Los testigos cuestionan la versión oficial. Ulises Cortés, un estudiante de 19 años de la cercana ciudad de Coquimbo, estaba junto a Romario cuando le alcanzó la bala. “La marcha era muy pacífica, pero cuando nos acercamos a un centro comercial aparecieron los soldados”, recuerda.
“Algunos manifestantes comenzaron a insultarlos y de repente los soldados se arrodillaron y nos apuntaron con sus armas. Después de los primeros disparos, la gente empezó a tirar piedras. Siguieron más disparos y fue entonces cuando alcanzaron a Romario. Debíamos estar a más de 100 metros, así que no podíamos hacerles daño o representar ninguna amenaza”.
Carlos Soto, un neurólogo de 56 años que también formaba parte de la marcha, se apresuró a hacerle la reanimación cardiopulmonar a Romario. “Nunca recobró el conocimiento mientras lo tratamos, de repente nos cayó encima una lluvia de balas y nos tiramos al suelo, todo esto en una marcha que era pacífica”, dice.
A Mery Cortez no le dejaron ver el cuerpo de su hijo hasta un día después. “Me devolvieron su bolso, pero cuando finalmente tuve el valor de mirar dentro, la ropa ni siquiera era la de él”, dice. “Nunca me devolvieron su reloj ni la cadena que llevaba siempre en el cuello, y su teléfono me lo entregaron sin la tarjeta SIM, no había nada dentro, lo habían reseteado por completo”, dice.
Una semana después de la muerte de Romario, Piñera ordenó que los militares regresaran a los cuarteles. Pero los 'carabineros' siguen en las calles, aunque también ellos han sido acusados de numerosos abusos.
La INDH ha contabilizado 220 casos de traumatismo ocular grave, con decenas de personas heridas o perdiendo la visión por un proyectil no letal. Según los investigadores de Amnistía Internacional, los agentes policiales han disparado “municiones potencialmente letales de manera injustificada, generalizada e indiscriminada y, en muchos casos, apuntando a la cabeza”.
Los 'carabineros' insisten en que los proyectiles no letales usados para controlar a las multitudes son de goma, citando las especificaciones técnicas del proveedor y un análisis hecho por su propio equipo forense. Pero un laboratorio de la Universidad de Chile concluyó que algunos de los proyectiles tienen solo un 20% de caucho: el resto es sulfato de bario, silicio y plomo.

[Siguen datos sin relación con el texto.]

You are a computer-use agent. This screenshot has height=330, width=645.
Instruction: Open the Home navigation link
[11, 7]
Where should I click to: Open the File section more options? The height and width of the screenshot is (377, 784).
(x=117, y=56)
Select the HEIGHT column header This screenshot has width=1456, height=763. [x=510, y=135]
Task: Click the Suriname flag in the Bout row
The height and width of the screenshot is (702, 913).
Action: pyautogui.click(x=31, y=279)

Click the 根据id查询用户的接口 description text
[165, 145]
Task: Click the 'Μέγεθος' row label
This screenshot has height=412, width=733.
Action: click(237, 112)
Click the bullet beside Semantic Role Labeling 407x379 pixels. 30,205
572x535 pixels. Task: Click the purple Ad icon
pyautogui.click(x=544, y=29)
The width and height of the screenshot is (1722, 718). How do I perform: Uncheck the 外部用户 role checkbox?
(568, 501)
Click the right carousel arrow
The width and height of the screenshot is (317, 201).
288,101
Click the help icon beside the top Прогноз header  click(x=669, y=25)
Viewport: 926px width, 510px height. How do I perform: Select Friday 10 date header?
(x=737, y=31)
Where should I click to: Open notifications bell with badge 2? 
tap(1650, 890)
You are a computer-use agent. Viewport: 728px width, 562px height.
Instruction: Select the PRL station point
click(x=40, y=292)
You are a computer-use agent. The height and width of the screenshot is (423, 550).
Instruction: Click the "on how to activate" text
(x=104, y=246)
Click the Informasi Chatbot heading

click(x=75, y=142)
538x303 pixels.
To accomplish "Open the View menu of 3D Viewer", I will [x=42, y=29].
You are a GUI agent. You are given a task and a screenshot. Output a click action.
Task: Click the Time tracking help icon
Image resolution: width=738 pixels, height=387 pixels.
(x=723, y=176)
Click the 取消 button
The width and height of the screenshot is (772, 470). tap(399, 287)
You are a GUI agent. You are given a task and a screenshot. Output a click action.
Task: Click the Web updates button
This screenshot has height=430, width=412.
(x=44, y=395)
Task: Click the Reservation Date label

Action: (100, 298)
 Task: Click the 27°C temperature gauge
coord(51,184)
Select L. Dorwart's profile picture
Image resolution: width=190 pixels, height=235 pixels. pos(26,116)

El general de los 'carabineros', Enrique Bassaletti, ha llegado a comparar el uso de escopetas con la quimioterapia. “Matan algunas células buenas y otras malas”, dijo en una entrevista en la radio.
El presidente Piñera admitió hace unas semanas que “en algunos casos no se respetaron los protocolos” y prometió que no habría “impunidad” para los oficiales considerados responsables.
Pero esas promesas poco pueden consolar a Mery Cortez y a Maite, su apenada nieta. “Una noche me quitó algunas cuentas del rosario y comenzó a rezar”, recuerda Cortez. “Le pedía que bajara del cielo para poder decirle cuánto lo quería, ¿cómo le explico que ya no va a volver a casa? ¿Cómo encuentro las palabras? Lo único que pido a Dios es justicia para Romario”.